Pharmaceutical policy announcements, promising drug trial data and more: check out our round-up of the biggest news from the neuroscience and neurology industry this week.
Our pick of the headlines this week:
- Bellicum Pharmaceuticals forced to halt drug trials after three cases of brain damage reported
- Positive results from Phase III eslicarbazepine acetate epilepsy trial
- Pfizer confirms cull of neuroscience programs
- Sunovion announce Phase III Parkinson’s trial results for apomorphine
- Sage Therapeutics present findings from latest investigation into insomnia drug
The US FDA has imposed a clinical hold on Bellicum Pharmaceuticals’ (TX, USA) leading stem cell therapy product following reports of encephalopathy in three patients, deemed possibly related to the treatment.
The experimental drug, BPX-501, had been hailed as a safer option for stem cell transplants, with the drug planned to be administered to patients following allogeneic hematopoietic stem cell transplants. Primary aims of the drug are: fighting infection, aiding engraftment and preventing disease relapse.
Bellicum has stated that encephalopathy has previously been reported in allogeneic hematopoietic stem cell research, whilst also emphasizing that the three patients in question have a “number of potential confounding factors”, including immunodeficiency and concurrent infection.
The company is awaiting further instructions from the US FDA to determine the circumstances required to restart trials.
BIAL and Eisai (Porto, Portugal and Hatfield, UK) have announced results from their Phase III investigations into daily Zebinix® (eslicarbazepine acetate) monotherapy for newly diagnosed epilepsy.
The trial of 815 patients indicated that monotherapy with the drug is non-inferior to the standard treatment: twice-daily, controlled-release carbamazepine.
Zebinix met its primary endpoint of non-inferiority, with 71.1% of patients treated with the drug remaining seizure-free throughout the duration of the 26-week trial, whilst 75.6% of carbamazepine patients were seizure-free for 6 months or more.
The experimental voltage-gated sodium channel blocker was also observed to be well-tolerated, with rates of treatment-emergent adverse effects remaining similar between Zebinix and carbamazepine (73.3% and 79.6%, respectively).
“For this patient population in particular, it is important that the physician takes into consideration individual factors and tailors treatment to the individual. We therefore welcome the news that another treatment has been shown to be effective for these patients,” lead author of the study Eugen Trinka (Paracelsus Medical University, Salzburg, Austria) commented.
Following Pfizer Inc.’s (NY, USA) announcement last month that they would be cutting their neuroscience drug development programs, the pharma giant has now confirmed that all neuroscience development will be cut except for its late-stage pain program allied with Eli Lilly and Company (IN, USA).
Drugs being cut include a GABA-A receptor agonist for epilepsy and a dopamine 1 activator for cognitive disorders.

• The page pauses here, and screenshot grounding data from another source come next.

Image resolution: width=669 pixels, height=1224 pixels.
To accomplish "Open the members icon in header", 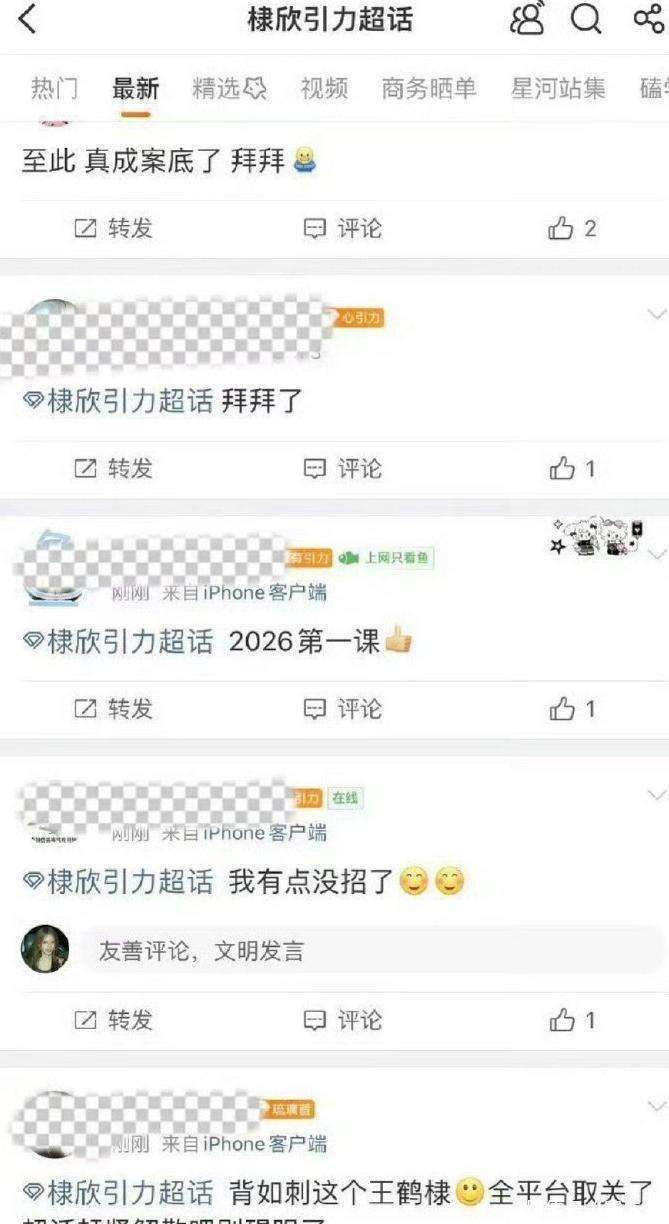I will pos(527,18).
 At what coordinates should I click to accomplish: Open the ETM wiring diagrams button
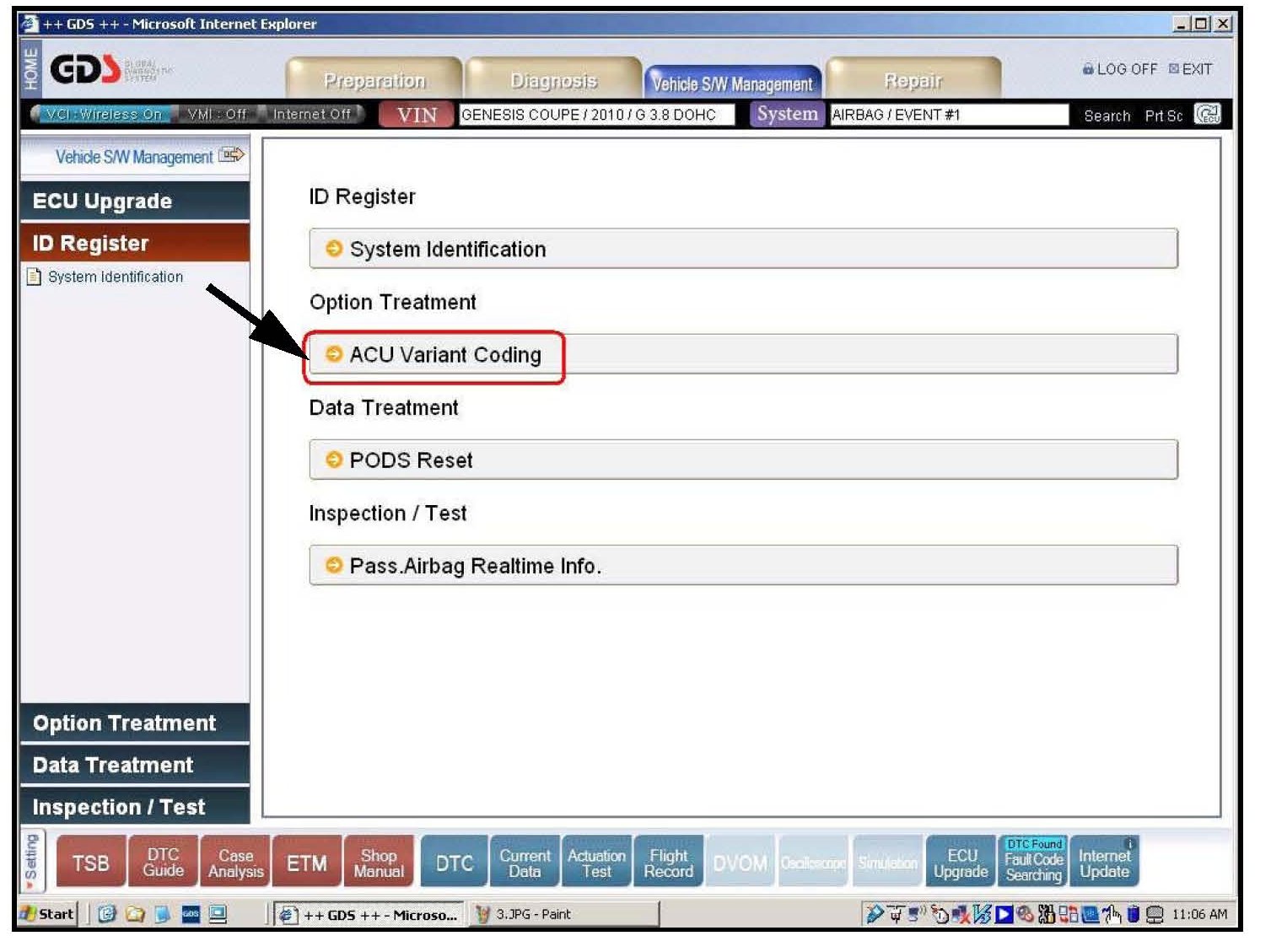pos(307,863)
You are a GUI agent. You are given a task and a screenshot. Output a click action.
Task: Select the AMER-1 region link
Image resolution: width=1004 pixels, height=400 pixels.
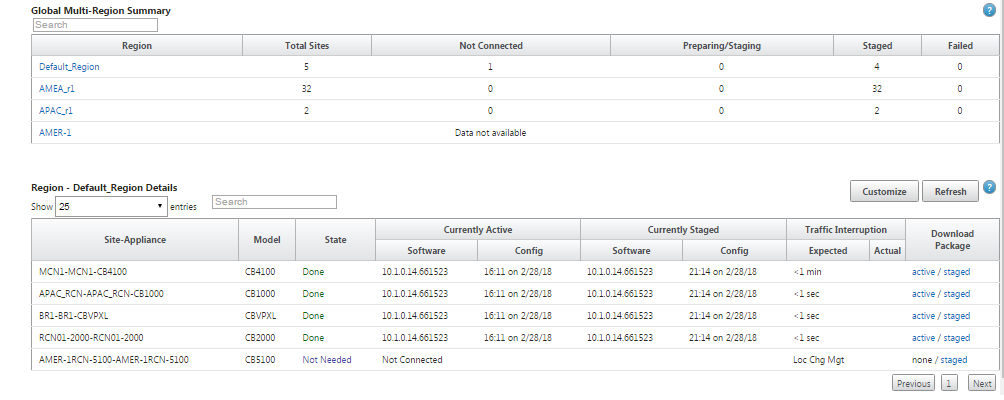tap(54, 132)
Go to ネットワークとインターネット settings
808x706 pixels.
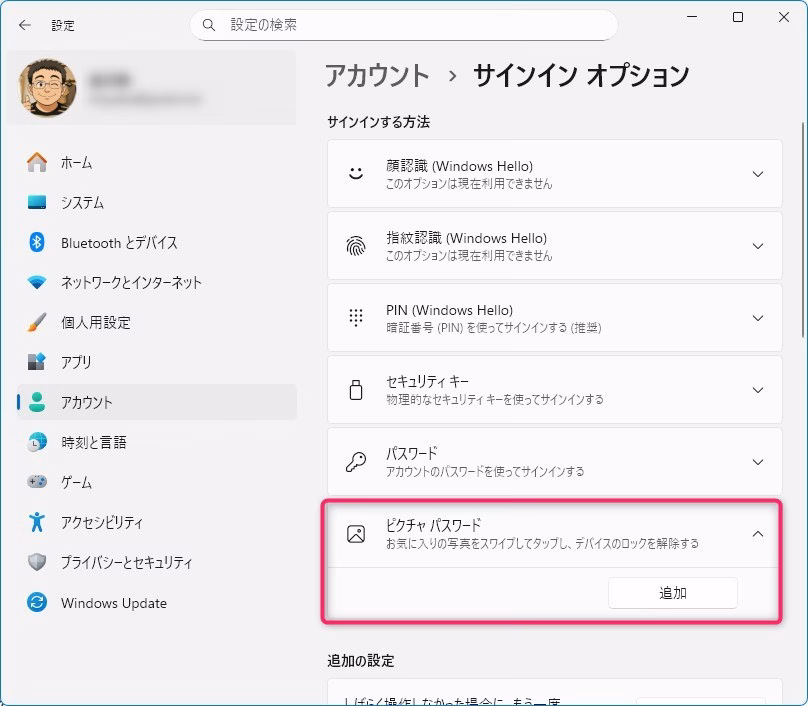[x=130, y=282]
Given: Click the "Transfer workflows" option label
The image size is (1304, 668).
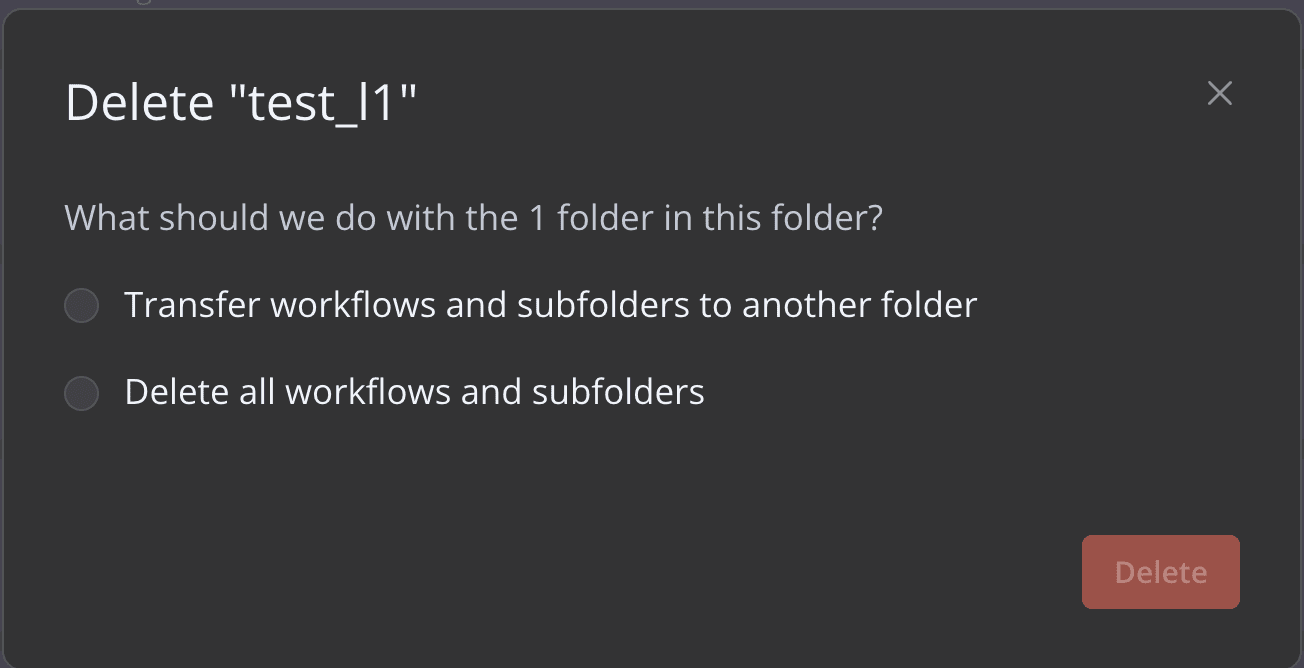Looking at the screenshot, I should click(x=550, y=305).

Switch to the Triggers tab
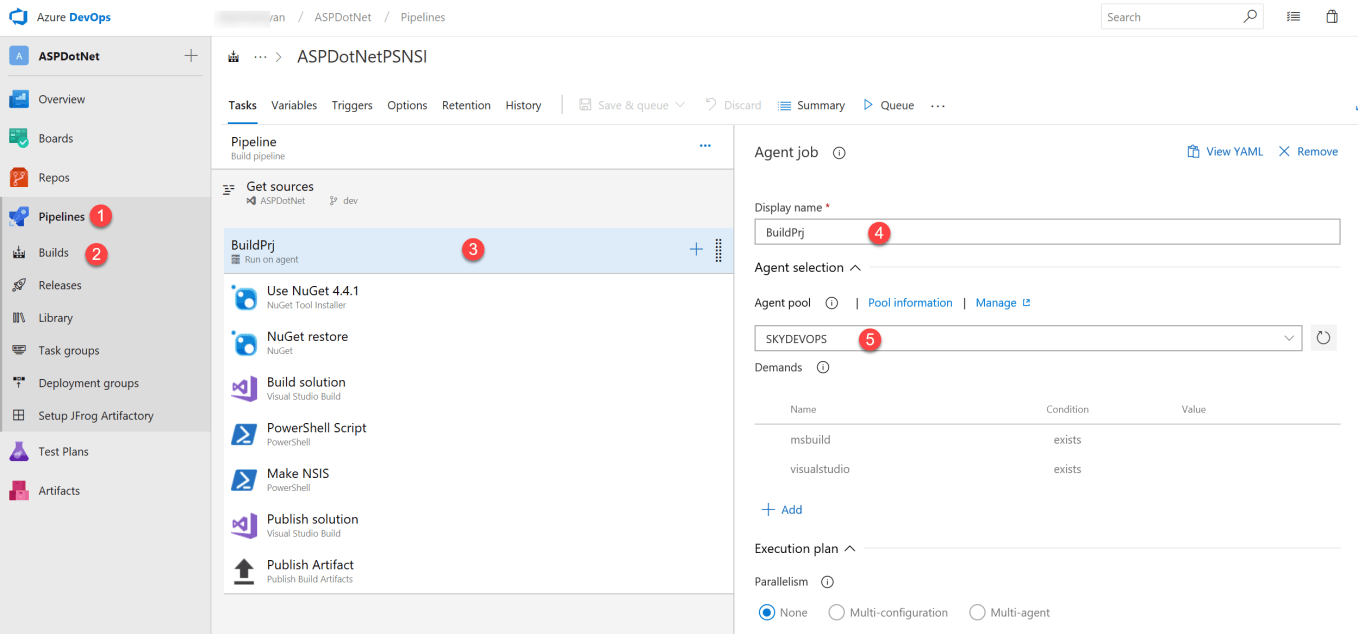pos(352,105)
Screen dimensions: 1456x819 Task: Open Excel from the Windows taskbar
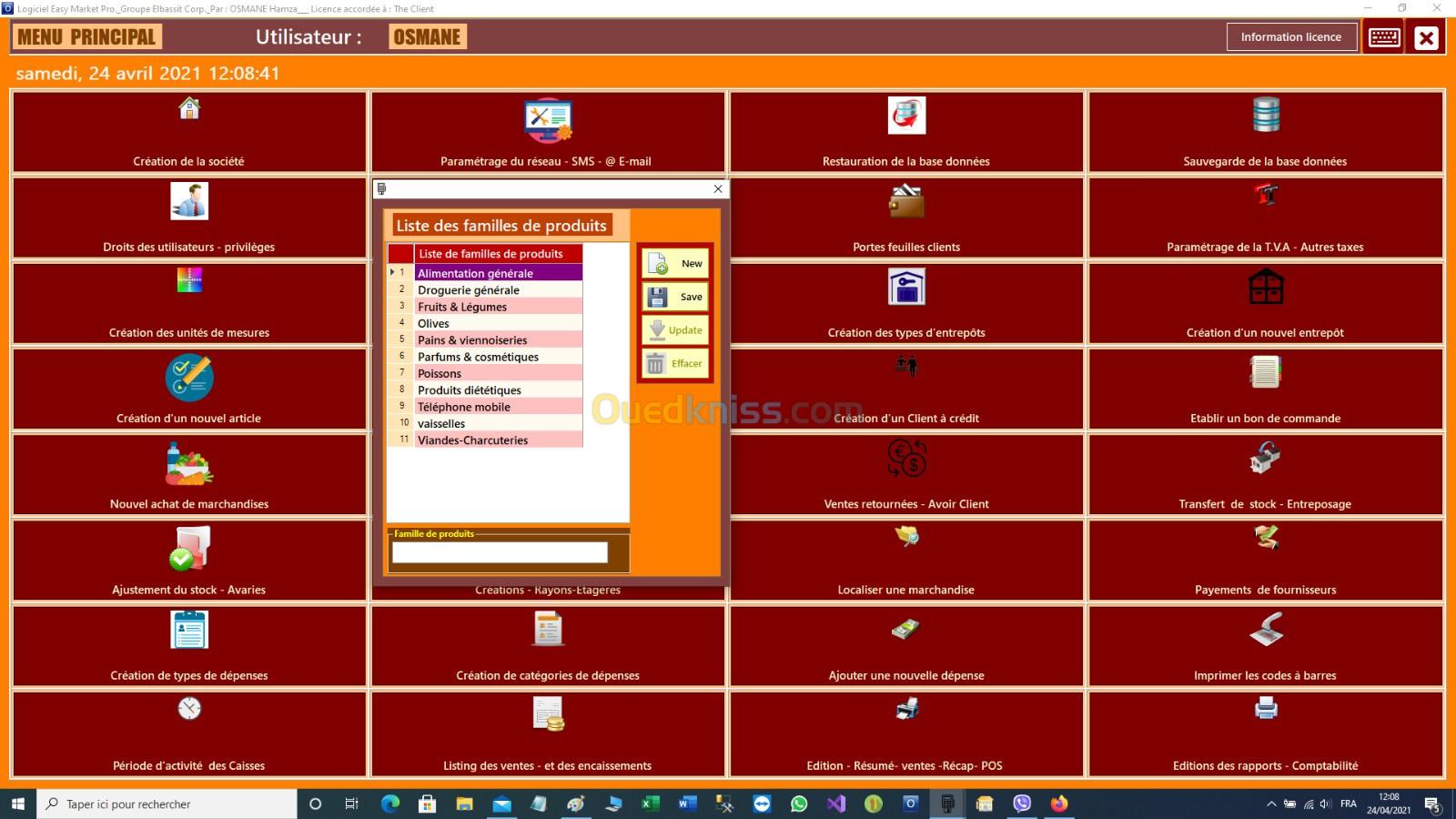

Investigations into several potential cancer drugs are also being halted, including an IDO1 inhibitor and PD-L1 checkpoint Bavencio® for third line gastric cancer, following failure in earlier trials.
Read more about the initial announcement
The findings from Sunovion’s (London, UK) Phase III apomorphine trial have been released, indicating superior efficacy of the drug in patients with Parkinson’s disease.
Study CTH-300 recruited 109 Parkinson’s disease patients, aiming to reduce their rate of OFF episodes. Participants who were given apomorphine sublingual film, APL-130277, exhibited a significant reduction in the Movement Disorder Society Unified Parkinson’s Disease Rating Scale after 12 weeks of therapy, compared with those receiving a placebo.
The US FDA has approved Fast Track Designation for APL-130277, and data from the trial will be used to support Sunovion’s submission for a New Drug Application, anticipated in spring 2018.
Discover more about apomorphine as a Parkinson’s therapeutic here
A placebo-controlled trial carried out by Sage Therapeutics (MA, USA) has yielded promising results for SAGE-217 as a potential treatment for insomnia.
The drug met primary endpoints of improved sleep efficiency and improvements in maintaining sleep, in comparison with a placebo.
The Phase I/II study enrolled healthy volunteers and used polysomnography to create a 5-hour advance model of insomnia. SAGE-217, administered at either 30 or 45mg, was observed to raise sleep efficiency levels to 85% and 88%, respectively. Total sleep time also demonstrated significant improvements and the drug was generally well-tolerated, with no serious adverse effects.
Based on these results, the company expects to begin clinical development of SAGE-217 as a sleep disorder therapy in 2018. Chief research officer at Sage Therapeutics, Jim Doherty, commented on the announcement: “Our evaluation of SAGE-217 in multiple clinical trials, across several indications, suggests that the drug’s mechanism of action may rebalance fundamental brain circuitry, therefore supporting SAGE-217’s development across a broad variety of disorders. These findings suggest that SAGE-217 has the potential to assist sleep maintenance, and we were pleased with the tolerability demonstrated for both doses in this trial.”